A sense of community

Global uncertainty in the face of the Covid-19 pandemic is real. Many people are still finding it difficult to embrace the new normal, myself included to a certain extent.

The change was sudden. Getting necessities has turned into our only interaction with the outside world, while simultaneously posing a health risk. However, as someone with treated anxiety and Obsessive-Compulsive Disorder, I find myself weirdly adapting to coping strategies way better now. Perhaps, I have used up all of my accumulated worrying energy over the past years, or possibly, after years of therapy, I have learnt to compartmentalize my worries and deal with them accordingly, like asking for help and discussing how I feel.

By the time this is published, I would have seen my psychiatrist. I had a standard check-up that was pre-booked for yesterday (Friday) before the start of this pandemic, just to ensure that I am doing okay. This is something that took me years to say out loud.

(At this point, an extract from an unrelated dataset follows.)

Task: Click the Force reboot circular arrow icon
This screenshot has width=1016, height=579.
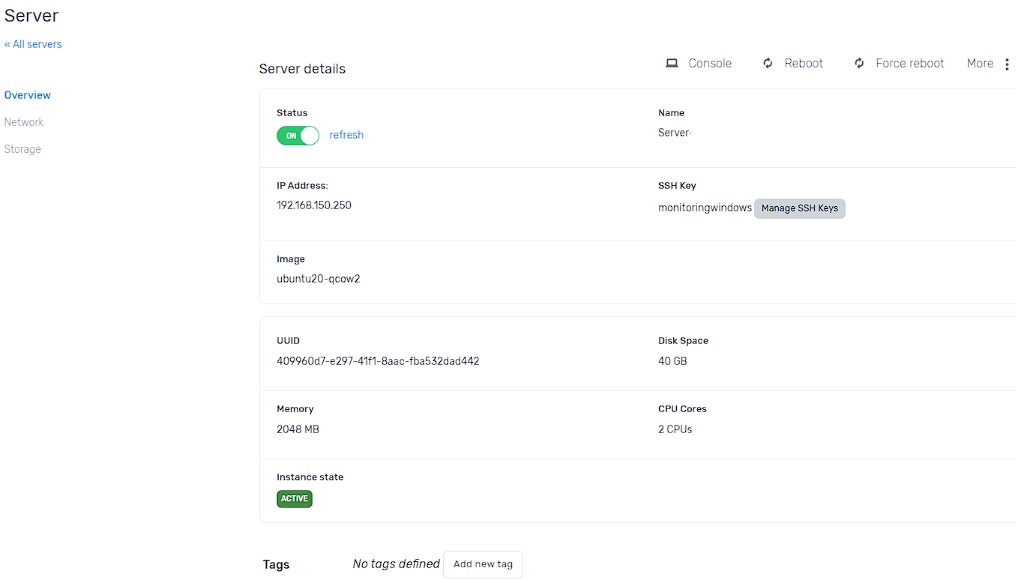Action: click(x=859, y=63)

The worries some of us may be feeling during this time will vary. Some will feel more pressured financially, socially or emotionally, or a mixture of all. Our circumstances are all different and most times we feel shame for our negative circumstances. My clinical therapist once told me that in moments of despair or great shame over our conditions, human behaviour can surprise you. People can offer the greatest sense of comfort because chances are others are going through the same thing but are afraid to speak too.

These trying times will be the ultimate test of our humanity and a chance for us to mend broken bridges. Because of our realities being different and complex this offers us an ample opportunity to use it to our advantage and benefit from it.

Reliable sources and pride

In an era of fake news, fact check everything and try to openly correct yourself if you are wrong. This is not the time for pride. Our inability to recognise such behaviour can seriously cause those who don’t have the same resources to research, to panic. We don’t know what their circumstances are.

Resource sharing and not shaming

While you could afford what your neighbour can’t, this is not to time to throw remarks at how people structured their lives prior to this and their inability to cope. Share where you can and offer tangible solutions. Now is the ideal time to buy seedlings if you have the space to plant and mini herbs pots if you don’t or offer them if you are in a privileged position. Be proactive.

A sense of community

People will be going through this alone and often overburdened by their repetitive thoughts and like I mentioned our needs during this time will vary radically. Human beings are social beings we need each other. Call elders (the most vulnerable group), call people who might be going through isolation alone, call people who you know have strained family relationships that may be further burdened by isolation.

As complex and ugly as this pandemic is, with the reality that many of us will not be able to survive it, I am hanging on to the advice of my therapist. Human behaviour can surprise us if we aren’t ashamed to say and act on how we truly feel. We all have some amount of good in us. Let us use it and perhaps openly processing this will help us get through as a community quicker than we think.